Well, almost no other.

His name is Judge Thomas J. Aquilino, Jr. He serves on the United States Court of International Trade. Born in 1939 in Mount Kisko, New York, he received his B.A. from Drew University and J.D. from Rutgers, before serving in the Army, 1962-65. A former clerk to Judge John M. Cannella, he worked in private practice in New York City and was an adjunct professor of law at the Benjamin N. Cardozo School of Law.

As Justice Scalia's legal soul mate and, at age 76, his peer, he would, quite naturally, be the most logical and smart nominee.

The two men met while working on the "legislative veto," which President Reagan appealed and won in 1982. Since then, their bond was unbreakable and it's safe to say, their friendship was almost like that of brothers. (Scalia was an only child.)

Judge Aquilino holds firmly to the same principles of conservative jurisprudence Justice Scalia fought for his whole life.

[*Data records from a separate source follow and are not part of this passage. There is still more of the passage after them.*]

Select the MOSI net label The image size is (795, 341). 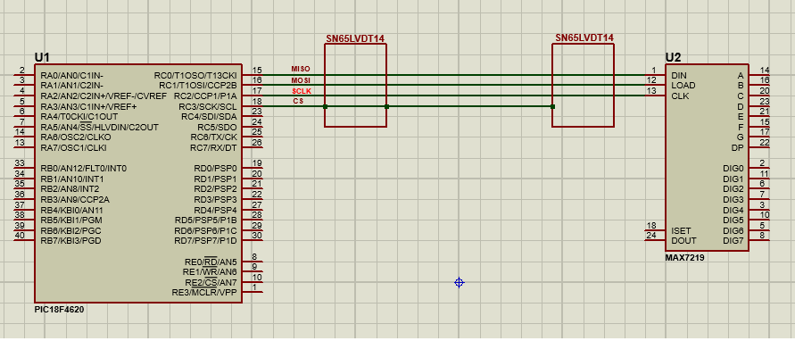300,80
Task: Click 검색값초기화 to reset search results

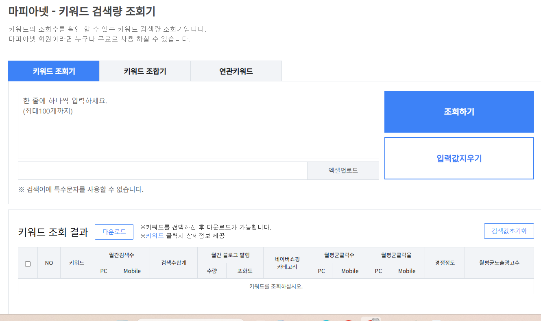Action: [x=509, y=231]
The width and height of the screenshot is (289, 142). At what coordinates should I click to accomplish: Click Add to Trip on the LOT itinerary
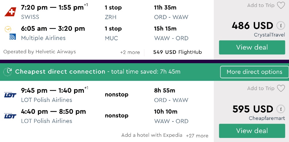[x=261, y=88]
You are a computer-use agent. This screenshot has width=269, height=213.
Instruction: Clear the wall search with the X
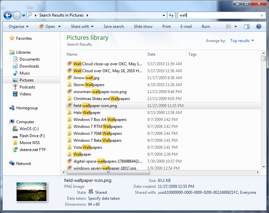pyautogui.click(x=262, y=15)
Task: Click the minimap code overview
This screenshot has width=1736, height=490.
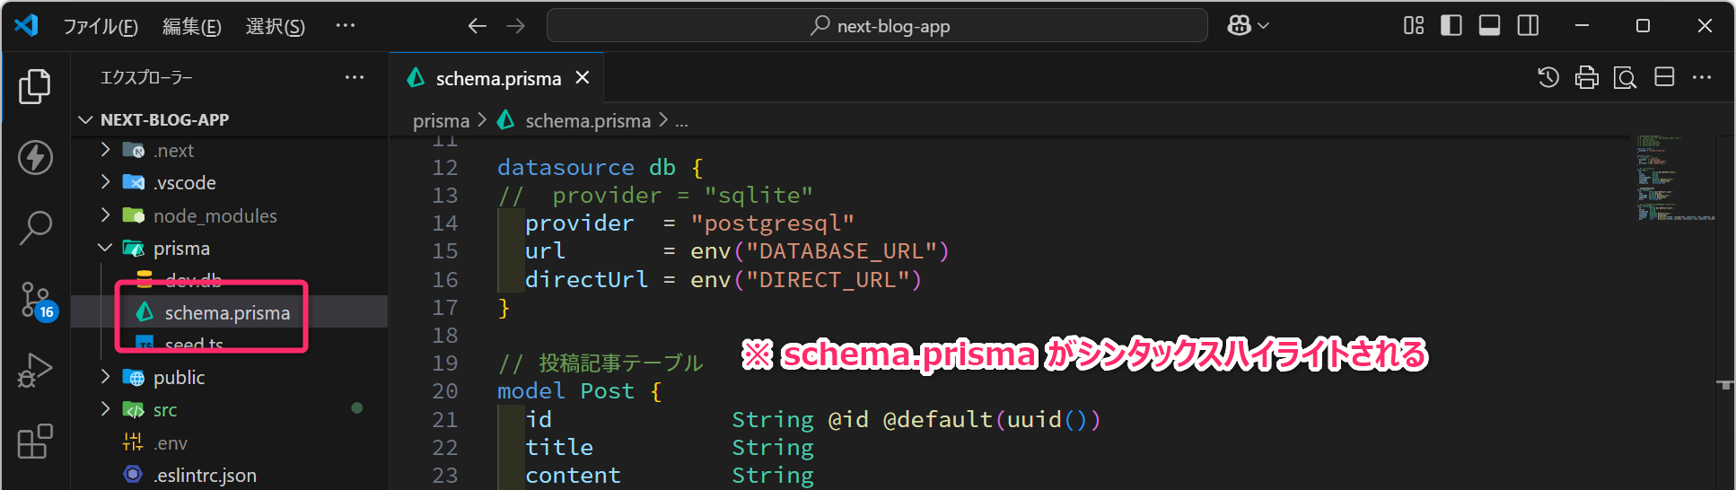Action: [1674, 179]
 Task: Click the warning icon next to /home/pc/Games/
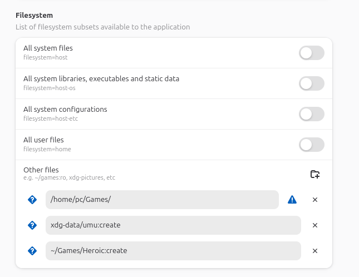(x=292, y=200)
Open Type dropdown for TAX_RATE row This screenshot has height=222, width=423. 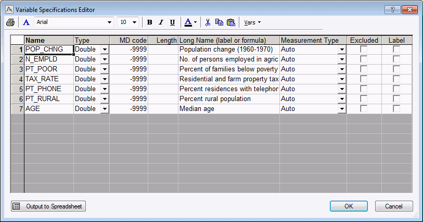(x=105, y=79)
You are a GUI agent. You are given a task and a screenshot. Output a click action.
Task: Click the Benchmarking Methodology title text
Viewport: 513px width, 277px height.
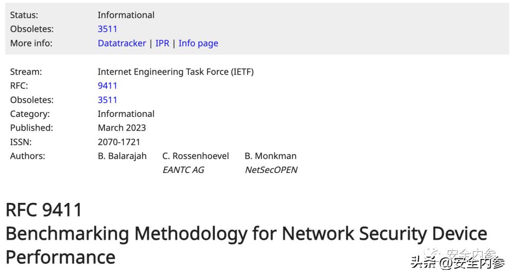tap(246, 234)
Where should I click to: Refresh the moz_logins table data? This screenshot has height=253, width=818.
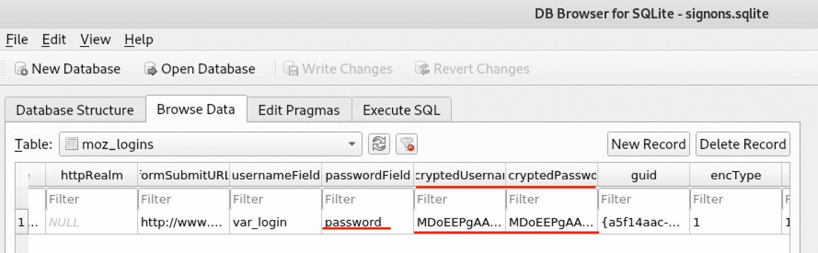[x=379, y=144]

President Reagan had considered appointing him to the same Supreme Court seat Justice Scalia ultimately filled for thirty years and subsequently nominated him to serve as a Judge on the aforementioned court, which position he held from April 1985 to December 2004, when he assumed "senior status."

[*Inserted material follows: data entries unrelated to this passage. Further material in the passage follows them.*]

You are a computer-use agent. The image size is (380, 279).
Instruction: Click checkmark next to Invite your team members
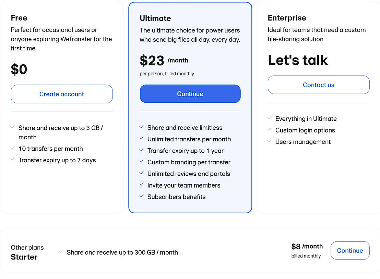pos(141,185)
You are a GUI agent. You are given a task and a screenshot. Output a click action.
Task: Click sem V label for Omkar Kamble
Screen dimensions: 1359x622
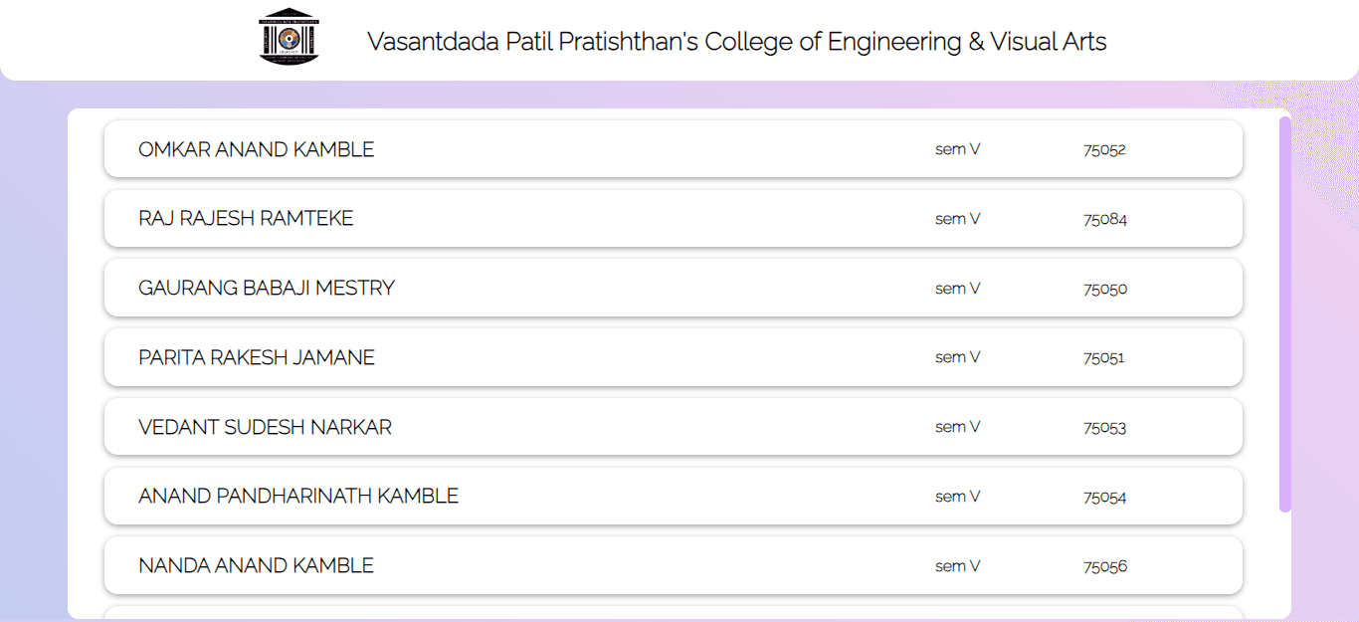click(x=958, y=150)
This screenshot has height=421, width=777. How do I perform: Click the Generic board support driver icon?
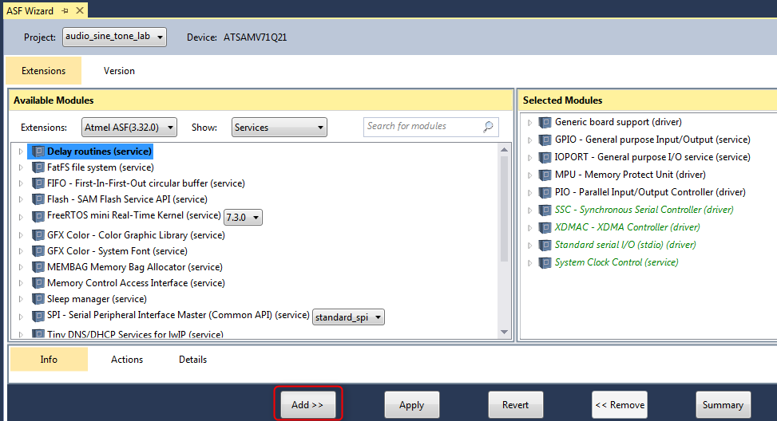pyautogui.click(x=545, y=122)
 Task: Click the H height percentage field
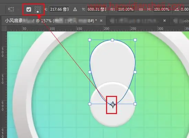[x=162, y=9]
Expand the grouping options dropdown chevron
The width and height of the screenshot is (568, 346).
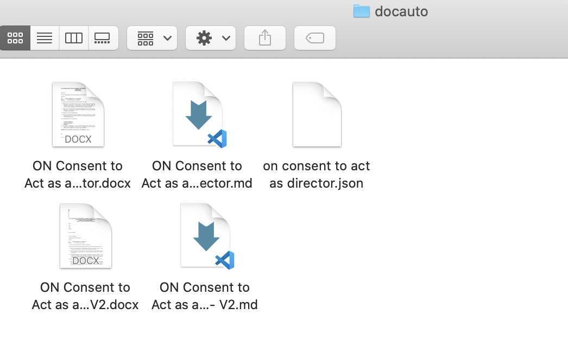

On a personal note, I met Judge Aquilino while working, in 2012-13, with many friends of Reagan to save the former president's childhood home in Chicago. We were introduced by our mutual friend, the late Redd Griffin, who had championed the cause. The two had met in Germany while serving in Army intelligence. Judge Aquilino reached out to his friend "Nino," who assured him, vis-à-vis persuading the University of Chicago, where he taught law from 1977-1982, to preserve Reagan's home, that his weighing in would have the exact opposite effect. We did not save the home.

Now, more importantly, we need to save our Republic. Judge Aquilino would play a vital role in this regard, stepping in to fill his friend's seat, while the country takes a much-needed long, deep breath.  

Mary Claire Kendall, a Washington-based writer, is author of Oasis: Conversion Stories of Hollywood Legends. 

*Published in The Washington Examiner on March 3, 2016.